When Are Stents Necessary for PAD?

December 16, 2025

Imagine you are trying to drink a thick milkshake through a straw, but someone is pinching the middle of the straw. No matter how hard you suck, the liquid just won’t flow. In your body, your arteries are the straws, and Peripheral Arterial Disease (PAD) is the pinch.

PAD occurs when atherosclerosis—a buildup of cholesterol, calcium, and fibrous plaque—narrows the arteries in your legs. This restricts blood flow, leading to symptoms ranging from leg pain when walking (claudication) to severe foot pain at night and even non-healing wounds.

For many years, the primary solution was simply to inflate a balloon inside the artery to stretch it open (angioplasty). But arteries are elastic living tissues. Sometimes, after the balloon is deflated, the artery snaps back like a rubber band, or the plaque is so heavy that the vessel collapses again.

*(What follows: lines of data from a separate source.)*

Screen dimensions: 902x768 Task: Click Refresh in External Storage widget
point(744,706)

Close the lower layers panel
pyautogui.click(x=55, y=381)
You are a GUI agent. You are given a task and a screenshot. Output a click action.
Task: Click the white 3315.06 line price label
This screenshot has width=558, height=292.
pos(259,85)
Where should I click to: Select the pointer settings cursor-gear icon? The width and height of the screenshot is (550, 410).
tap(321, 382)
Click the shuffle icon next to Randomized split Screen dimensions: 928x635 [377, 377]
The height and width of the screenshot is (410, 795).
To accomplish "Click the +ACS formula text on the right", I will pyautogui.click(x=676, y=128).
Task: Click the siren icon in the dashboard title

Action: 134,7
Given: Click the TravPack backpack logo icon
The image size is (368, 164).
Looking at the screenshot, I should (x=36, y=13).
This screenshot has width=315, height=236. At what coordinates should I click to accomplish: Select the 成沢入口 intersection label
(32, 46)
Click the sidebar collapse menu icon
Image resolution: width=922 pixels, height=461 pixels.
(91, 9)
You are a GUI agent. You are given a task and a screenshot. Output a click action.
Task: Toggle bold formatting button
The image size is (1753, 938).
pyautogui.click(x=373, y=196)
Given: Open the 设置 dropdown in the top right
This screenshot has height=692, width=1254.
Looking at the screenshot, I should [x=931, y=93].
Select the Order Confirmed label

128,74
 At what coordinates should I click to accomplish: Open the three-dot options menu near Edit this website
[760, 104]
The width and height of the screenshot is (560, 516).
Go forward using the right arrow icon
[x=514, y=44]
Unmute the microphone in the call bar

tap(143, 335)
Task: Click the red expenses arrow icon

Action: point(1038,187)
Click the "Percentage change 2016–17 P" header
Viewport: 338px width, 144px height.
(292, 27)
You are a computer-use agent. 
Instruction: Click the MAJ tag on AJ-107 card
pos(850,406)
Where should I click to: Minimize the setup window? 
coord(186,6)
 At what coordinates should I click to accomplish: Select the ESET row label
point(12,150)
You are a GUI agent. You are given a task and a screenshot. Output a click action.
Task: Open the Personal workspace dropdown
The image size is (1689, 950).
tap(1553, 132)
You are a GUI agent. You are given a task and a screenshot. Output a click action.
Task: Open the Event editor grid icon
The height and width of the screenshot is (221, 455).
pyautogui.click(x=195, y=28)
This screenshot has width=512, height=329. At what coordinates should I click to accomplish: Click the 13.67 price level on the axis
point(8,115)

This is where stents come in.

A stent acts as a permanent internal scaffold, holding the artery open and ensuring blood continues to flow freely. However, stents are not a one-size-fits-all solution. At Fox Vein and Vascular, Manhattan vascular surgeon Dr. David Fox uses a personalized approach to determine exactly when a stent is beneficial and when other options might be better.

In this detailed guide, we will explore the role of stents in PAD treatment, the different types available, and help you understand when this metallic mesh might be the key to saving your limb and restoring your mobility.

What Is a Stent? The Internal Scaffold

A vascular stent is a tiny, expandable tube made of metal mesh. It looks somewhat like the spring inside a ballpoint pen, but much more sophisticated.

How It Works

When an artery is blocked by plaque, the standard first step is often balloon angioplasty. Dr. Fox guides a catheter with a deflated balloon to the blockage site. The balloon is inflated to compress the plaque against the arterial wall, widening the channel.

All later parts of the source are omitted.